Se antes da implosão do sovietismo, quase todos os manuais de relações internacionais incluíam um capítulo sobre a teoria marxista-leninista das relações internacionais, podemos, hoje, dizer que existem, sobretudo, releituras ocidentais dessa concepção do mundo e da vida, diluídas em vários conglomerados teóricos que procuram a simbiose com anteriores adversários. Assim, se ao marxismo ortodoxo se juntarem alguns conceitos de Gramsci, dentro de um aparente discurso weberiano, aqui e além, polvilhado com radicalismos verbais freudianos ou suaves inspirações da teologia cristã, tudo parece novo e tudo acaba até por mesmo novo, dado que, deste modo, se abre, aquilo que era um sistema fechado, à tradicional circularidade do pensamento ocidental. Podemos até dizer que só com o neomarxismo foi possível tirar Marx da estreiteza dos ideologismos, lançando no reino da liberdade do pensamento um dos mais gigantescos esforços de um cérebro humano.

No âmbito das teorias neomarxistas sobre relações internacionais, destaca-se a chamada World systems theory, a teoria do sistema-mundo, elaborada a partir da obra de Immanuel Wallerstein que, distanciando-se das teses dependencistas, que aceitavam a ideia de clivagem Norte/Sul, com um Norte de Estados ricos e um Sul de países dependentes, considera a existência de um centro dominante, multiforme e multilocalizado, dotado de supremacia económica,  contra uma periferia do sistema capitalista mundial, existindo também uma semiperiferia intermediária.

Se os governos do tal centro se assumem como liberais e representativos e os da periferia, como vassalos, já os da semiperiferia tendem a ser voluntaristas, autoritários e militaristas, exercendo o papel de polícias  do centro face à periferia, como teria acontecido com a Prússia e a Rússia, nos séculos XVIII e XIX, ou com o Brasil, a Indonésia e o Irão, durante certas fases da Guerra Fria.
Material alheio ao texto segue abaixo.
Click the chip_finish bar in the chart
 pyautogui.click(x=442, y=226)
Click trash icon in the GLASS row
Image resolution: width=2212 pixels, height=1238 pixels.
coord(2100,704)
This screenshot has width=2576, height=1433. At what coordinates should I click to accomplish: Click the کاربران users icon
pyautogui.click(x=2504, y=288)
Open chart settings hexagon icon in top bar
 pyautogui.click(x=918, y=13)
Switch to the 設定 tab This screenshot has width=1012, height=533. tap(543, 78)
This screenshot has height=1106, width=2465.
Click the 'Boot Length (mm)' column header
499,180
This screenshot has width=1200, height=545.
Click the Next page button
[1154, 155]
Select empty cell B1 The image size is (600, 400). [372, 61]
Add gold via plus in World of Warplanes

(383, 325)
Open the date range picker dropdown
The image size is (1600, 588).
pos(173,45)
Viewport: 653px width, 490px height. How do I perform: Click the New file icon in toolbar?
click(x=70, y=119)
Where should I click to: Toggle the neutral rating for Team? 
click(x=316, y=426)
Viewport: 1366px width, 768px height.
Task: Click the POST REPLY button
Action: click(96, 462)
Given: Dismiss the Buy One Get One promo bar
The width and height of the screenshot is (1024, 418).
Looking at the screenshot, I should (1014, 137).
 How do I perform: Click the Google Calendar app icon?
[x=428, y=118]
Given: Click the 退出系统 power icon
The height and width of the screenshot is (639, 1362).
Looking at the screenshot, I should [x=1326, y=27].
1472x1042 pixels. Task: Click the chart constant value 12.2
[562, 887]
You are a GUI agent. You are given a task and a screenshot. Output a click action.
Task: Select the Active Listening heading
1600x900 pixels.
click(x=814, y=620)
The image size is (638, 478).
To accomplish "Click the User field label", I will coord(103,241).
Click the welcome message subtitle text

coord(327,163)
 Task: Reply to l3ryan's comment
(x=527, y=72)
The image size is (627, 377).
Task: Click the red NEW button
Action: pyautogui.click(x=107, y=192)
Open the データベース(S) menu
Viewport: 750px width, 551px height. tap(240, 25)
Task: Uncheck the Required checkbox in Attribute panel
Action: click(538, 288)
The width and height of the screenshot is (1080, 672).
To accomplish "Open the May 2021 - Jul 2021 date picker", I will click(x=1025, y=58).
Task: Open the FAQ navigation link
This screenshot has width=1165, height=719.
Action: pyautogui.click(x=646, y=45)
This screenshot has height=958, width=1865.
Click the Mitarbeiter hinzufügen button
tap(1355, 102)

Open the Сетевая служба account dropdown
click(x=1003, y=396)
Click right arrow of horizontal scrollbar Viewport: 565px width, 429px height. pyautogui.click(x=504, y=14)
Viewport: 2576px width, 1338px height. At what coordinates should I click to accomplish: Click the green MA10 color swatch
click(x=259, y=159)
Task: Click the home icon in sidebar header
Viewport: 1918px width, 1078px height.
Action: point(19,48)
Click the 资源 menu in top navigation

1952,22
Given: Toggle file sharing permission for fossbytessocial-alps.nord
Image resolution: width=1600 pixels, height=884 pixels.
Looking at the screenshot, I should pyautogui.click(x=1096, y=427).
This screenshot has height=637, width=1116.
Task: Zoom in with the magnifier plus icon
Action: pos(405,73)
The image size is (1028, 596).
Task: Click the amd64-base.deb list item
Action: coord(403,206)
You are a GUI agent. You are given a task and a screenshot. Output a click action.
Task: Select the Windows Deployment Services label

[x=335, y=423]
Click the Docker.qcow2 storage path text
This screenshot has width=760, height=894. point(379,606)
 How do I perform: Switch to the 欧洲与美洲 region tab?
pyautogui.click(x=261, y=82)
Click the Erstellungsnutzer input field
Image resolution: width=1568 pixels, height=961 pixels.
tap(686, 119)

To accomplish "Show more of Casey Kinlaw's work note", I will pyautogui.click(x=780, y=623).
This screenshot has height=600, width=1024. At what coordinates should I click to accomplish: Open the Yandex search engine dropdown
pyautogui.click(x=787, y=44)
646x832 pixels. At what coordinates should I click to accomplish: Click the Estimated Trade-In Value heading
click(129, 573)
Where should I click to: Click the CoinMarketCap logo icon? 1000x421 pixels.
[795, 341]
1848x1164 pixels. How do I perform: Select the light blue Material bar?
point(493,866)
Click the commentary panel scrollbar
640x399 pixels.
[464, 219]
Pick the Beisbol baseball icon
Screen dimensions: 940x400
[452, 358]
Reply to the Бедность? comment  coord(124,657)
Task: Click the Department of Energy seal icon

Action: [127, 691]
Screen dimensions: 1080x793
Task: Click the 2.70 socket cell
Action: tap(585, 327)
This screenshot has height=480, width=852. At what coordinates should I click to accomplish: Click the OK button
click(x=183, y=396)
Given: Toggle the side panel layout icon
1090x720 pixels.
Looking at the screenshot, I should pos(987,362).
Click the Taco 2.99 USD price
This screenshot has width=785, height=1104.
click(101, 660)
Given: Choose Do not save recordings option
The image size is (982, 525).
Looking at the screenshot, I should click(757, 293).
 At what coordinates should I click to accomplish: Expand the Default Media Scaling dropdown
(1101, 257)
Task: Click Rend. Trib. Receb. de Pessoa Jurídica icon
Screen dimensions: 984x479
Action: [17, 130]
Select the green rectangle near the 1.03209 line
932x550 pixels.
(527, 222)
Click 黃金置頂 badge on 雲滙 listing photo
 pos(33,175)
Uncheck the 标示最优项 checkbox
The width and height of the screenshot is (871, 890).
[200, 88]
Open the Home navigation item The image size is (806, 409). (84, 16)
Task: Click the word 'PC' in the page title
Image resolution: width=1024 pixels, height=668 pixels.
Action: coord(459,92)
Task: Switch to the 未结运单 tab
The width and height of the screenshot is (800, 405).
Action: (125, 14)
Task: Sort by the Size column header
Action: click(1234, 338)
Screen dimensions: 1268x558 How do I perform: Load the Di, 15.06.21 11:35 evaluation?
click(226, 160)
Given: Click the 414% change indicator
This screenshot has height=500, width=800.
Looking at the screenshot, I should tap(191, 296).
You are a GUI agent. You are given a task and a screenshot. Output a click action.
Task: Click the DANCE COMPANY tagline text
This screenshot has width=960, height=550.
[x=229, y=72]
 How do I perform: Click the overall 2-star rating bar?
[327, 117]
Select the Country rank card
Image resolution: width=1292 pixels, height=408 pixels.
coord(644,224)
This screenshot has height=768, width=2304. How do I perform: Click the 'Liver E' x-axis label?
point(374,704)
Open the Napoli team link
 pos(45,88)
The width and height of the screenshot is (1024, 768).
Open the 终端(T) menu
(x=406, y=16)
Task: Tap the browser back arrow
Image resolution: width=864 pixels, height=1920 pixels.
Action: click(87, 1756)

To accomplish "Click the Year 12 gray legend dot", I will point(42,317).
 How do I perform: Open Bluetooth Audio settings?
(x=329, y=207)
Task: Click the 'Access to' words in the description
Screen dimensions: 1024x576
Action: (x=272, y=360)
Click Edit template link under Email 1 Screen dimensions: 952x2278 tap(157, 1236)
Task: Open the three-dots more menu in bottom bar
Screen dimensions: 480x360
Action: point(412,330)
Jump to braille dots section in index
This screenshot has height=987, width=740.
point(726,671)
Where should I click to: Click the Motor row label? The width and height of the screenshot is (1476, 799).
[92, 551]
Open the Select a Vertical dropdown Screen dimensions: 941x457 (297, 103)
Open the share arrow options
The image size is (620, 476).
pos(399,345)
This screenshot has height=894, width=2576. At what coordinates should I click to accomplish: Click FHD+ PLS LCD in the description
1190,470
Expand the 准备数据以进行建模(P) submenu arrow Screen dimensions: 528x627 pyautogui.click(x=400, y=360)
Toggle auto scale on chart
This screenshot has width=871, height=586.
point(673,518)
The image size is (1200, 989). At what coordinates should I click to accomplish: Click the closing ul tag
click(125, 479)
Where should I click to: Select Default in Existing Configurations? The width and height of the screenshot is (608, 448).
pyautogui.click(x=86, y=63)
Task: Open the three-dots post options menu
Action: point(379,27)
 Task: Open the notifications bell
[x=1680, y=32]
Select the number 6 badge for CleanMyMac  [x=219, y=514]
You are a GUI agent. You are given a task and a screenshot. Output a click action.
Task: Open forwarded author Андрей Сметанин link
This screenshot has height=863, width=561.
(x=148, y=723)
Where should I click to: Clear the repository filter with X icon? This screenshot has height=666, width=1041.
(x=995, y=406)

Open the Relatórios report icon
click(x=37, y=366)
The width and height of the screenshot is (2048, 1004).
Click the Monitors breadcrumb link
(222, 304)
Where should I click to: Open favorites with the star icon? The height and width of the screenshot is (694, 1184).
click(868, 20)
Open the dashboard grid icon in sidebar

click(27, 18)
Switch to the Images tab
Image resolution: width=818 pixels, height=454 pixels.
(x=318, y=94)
De qualquer maneira, Wallerstein mais não faz do que estender a tradicional tensão marxista entre o capital e o trabalho a uma escala mundial, na sequência da teoria do imperialismo de Lenine.

A tese foi cunhada em The Modern World-System, de 1974,onde se considera que, a partir do Renascimento, a diferenciação dos sistemas políticos europeus, com a clivagem Leste/Oeste, resulta do desenvolvimento económico desigual. Os países periféricos da Europa, com as transformações tecnológicas ocorridas a partir dos séculos XV e XVII, beneficiaram dos efeitos de uma economia mundial, marítima e comercial, marcada pelo free trade e pela divisão de trabalho a nível mundial. Por seu lado, os países do Centro e do Leste da Europa, fechando-se sobre si mesmos, sofreram de uma recessão económica  que os obrigou a uma especialização agrícola. Assim, nos países periféricos da Europa apareceu o Estado  como elemento fundamental no processo de diferenciação política interna, num processo que teria sido facilitado pelo afluxo  de recursos económicos e monetários, circunstância que permitiu o rápido desenvolvimento dos aparelhos burocráticos centrais

Esta explosiva mistura de neomarxismo com estruturalismo levou a que, com uma linguagem cientificista, mas aliciante, se passasse a poder ver o mundo como um polvo de várias cabeças, alimentado por secretos e visíveis tentáculos, o dito sistema capitalista mundial, onde seriam estruturais os mecanismos destinados a gerar a dependência dos periféricos.